* **WHAT THE TASK REQUIRES**:
Copy everything from the line containing "coordinates (395, 327)." down to the line containing "firefox-icon: 🌐 is", both included, with no changes.

* **RECORDS SHOWN**:
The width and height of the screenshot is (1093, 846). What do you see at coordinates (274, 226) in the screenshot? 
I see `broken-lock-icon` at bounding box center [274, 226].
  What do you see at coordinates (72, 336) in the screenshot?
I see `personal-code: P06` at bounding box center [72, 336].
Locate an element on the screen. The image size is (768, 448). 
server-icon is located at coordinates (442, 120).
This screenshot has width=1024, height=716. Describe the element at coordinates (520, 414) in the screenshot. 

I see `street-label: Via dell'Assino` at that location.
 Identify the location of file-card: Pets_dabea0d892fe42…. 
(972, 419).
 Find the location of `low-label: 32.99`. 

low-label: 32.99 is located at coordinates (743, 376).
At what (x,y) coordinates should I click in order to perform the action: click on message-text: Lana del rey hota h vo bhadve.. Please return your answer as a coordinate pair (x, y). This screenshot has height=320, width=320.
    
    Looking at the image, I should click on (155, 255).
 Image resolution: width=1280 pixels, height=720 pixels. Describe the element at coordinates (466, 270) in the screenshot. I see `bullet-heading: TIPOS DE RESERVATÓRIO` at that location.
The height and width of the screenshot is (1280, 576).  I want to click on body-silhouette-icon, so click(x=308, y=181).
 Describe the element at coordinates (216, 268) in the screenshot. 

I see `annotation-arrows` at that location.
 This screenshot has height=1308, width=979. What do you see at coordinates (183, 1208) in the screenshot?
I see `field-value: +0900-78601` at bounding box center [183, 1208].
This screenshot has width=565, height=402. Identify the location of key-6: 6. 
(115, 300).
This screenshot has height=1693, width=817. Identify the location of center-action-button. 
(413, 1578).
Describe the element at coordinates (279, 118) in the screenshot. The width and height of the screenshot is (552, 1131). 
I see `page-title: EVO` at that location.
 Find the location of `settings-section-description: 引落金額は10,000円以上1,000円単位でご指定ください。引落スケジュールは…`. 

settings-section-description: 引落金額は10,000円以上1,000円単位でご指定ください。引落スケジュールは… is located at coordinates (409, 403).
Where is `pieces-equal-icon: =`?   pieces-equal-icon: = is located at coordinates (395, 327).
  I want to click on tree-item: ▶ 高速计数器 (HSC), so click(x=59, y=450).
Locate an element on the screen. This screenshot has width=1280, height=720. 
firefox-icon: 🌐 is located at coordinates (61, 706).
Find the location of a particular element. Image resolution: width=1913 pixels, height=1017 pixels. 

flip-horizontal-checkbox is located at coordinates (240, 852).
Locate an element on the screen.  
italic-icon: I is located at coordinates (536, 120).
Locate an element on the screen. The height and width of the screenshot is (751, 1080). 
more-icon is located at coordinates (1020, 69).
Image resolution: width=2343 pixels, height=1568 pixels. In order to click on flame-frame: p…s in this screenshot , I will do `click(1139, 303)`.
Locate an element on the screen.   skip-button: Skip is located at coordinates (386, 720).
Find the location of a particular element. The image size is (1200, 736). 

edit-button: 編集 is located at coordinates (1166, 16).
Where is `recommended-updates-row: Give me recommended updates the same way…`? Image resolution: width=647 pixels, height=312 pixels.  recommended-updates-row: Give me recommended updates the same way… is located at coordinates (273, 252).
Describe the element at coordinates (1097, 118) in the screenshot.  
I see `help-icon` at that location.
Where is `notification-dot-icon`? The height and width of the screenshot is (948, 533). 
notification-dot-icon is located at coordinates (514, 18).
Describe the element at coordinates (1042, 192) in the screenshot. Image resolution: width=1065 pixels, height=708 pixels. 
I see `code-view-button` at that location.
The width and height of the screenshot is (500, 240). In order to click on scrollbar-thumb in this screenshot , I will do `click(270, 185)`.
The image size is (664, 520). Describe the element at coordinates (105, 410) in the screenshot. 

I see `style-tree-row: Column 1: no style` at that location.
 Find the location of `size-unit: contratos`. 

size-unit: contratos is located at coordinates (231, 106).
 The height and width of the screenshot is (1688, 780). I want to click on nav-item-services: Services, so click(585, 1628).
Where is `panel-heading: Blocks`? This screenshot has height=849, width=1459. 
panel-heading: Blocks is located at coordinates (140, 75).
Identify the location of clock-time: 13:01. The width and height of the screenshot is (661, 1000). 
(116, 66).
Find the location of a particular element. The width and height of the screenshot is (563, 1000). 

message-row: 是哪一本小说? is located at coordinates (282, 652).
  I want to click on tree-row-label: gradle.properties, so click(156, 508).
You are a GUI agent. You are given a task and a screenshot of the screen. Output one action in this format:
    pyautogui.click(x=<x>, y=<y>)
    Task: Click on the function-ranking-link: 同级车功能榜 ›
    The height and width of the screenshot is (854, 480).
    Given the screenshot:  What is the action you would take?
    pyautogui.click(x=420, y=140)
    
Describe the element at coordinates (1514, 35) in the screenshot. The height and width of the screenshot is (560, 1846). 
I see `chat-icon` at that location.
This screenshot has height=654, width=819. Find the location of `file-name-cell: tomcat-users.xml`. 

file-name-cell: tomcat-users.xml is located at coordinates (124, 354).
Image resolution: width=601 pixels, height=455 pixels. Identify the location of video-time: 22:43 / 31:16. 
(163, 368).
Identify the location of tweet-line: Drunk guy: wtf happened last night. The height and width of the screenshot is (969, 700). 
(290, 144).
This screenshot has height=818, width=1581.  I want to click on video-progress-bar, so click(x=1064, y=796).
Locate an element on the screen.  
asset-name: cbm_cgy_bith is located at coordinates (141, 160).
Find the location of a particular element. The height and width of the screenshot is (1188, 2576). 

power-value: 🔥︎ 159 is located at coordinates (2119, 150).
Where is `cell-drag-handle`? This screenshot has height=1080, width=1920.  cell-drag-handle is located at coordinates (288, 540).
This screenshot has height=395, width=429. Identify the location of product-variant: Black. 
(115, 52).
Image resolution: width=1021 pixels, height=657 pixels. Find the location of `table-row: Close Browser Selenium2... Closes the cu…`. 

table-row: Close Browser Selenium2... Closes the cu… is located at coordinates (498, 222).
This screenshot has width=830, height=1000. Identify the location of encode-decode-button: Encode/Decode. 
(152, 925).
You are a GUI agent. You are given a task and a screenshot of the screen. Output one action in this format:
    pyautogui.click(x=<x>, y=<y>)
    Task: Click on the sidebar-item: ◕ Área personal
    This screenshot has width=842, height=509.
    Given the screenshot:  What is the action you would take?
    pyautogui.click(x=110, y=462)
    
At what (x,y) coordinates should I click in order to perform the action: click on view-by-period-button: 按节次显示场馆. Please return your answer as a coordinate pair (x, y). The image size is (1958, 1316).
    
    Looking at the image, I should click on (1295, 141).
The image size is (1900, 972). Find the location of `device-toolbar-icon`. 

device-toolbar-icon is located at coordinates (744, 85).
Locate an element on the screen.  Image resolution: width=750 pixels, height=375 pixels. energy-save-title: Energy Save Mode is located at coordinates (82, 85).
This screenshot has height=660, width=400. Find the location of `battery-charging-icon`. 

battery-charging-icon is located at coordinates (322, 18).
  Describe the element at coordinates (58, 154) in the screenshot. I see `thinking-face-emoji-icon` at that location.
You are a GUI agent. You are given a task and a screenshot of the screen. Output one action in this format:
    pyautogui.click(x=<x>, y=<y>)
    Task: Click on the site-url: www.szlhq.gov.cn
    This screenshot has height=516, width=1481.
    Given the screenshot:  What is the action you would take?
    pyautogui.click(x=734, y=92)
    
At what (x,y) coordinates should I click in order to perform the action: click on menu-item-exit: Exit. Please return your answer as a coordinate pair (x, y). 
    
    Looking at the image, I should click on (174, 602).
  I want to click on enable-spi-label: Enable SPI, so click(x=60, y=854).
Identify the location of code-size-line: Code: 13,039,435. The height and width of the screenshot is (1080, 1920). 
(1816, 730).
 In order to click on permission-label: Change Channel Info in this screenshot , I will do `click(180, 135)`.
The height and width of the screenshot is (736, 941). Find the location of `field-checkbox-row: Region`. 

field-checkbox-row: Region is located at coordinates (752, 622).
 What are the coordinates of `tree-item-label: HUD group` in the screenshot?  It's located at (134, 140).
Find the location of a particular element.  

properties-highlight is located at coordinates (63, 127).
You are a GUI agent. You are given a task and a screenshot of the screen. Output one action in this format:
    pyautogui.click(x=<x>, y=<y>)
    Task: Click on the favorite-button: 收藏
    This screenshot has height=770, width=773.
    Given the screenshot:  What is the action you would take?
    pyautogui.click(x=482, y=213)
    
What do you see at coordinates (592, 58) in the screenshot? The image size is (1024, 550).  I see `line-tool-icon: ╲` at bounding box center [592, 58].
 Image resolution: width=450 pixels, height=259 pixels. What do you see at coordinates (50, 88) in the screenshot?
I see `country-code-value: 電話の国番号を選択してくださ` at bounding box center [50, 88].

* **TASK OUTPUT**:
Where is `pieces-equal-icon: =`?   pieces-equal-icon: = is located at coordinates (395, 327).
  I want to click on tree-item: ▶ 高速计数器 (HSC), so click(x=59, y=450).
Locate an element on the screen. This screenshot has width=1280, height=720. 
firefox-icon: 🌐 is located at coordinates (61, 706).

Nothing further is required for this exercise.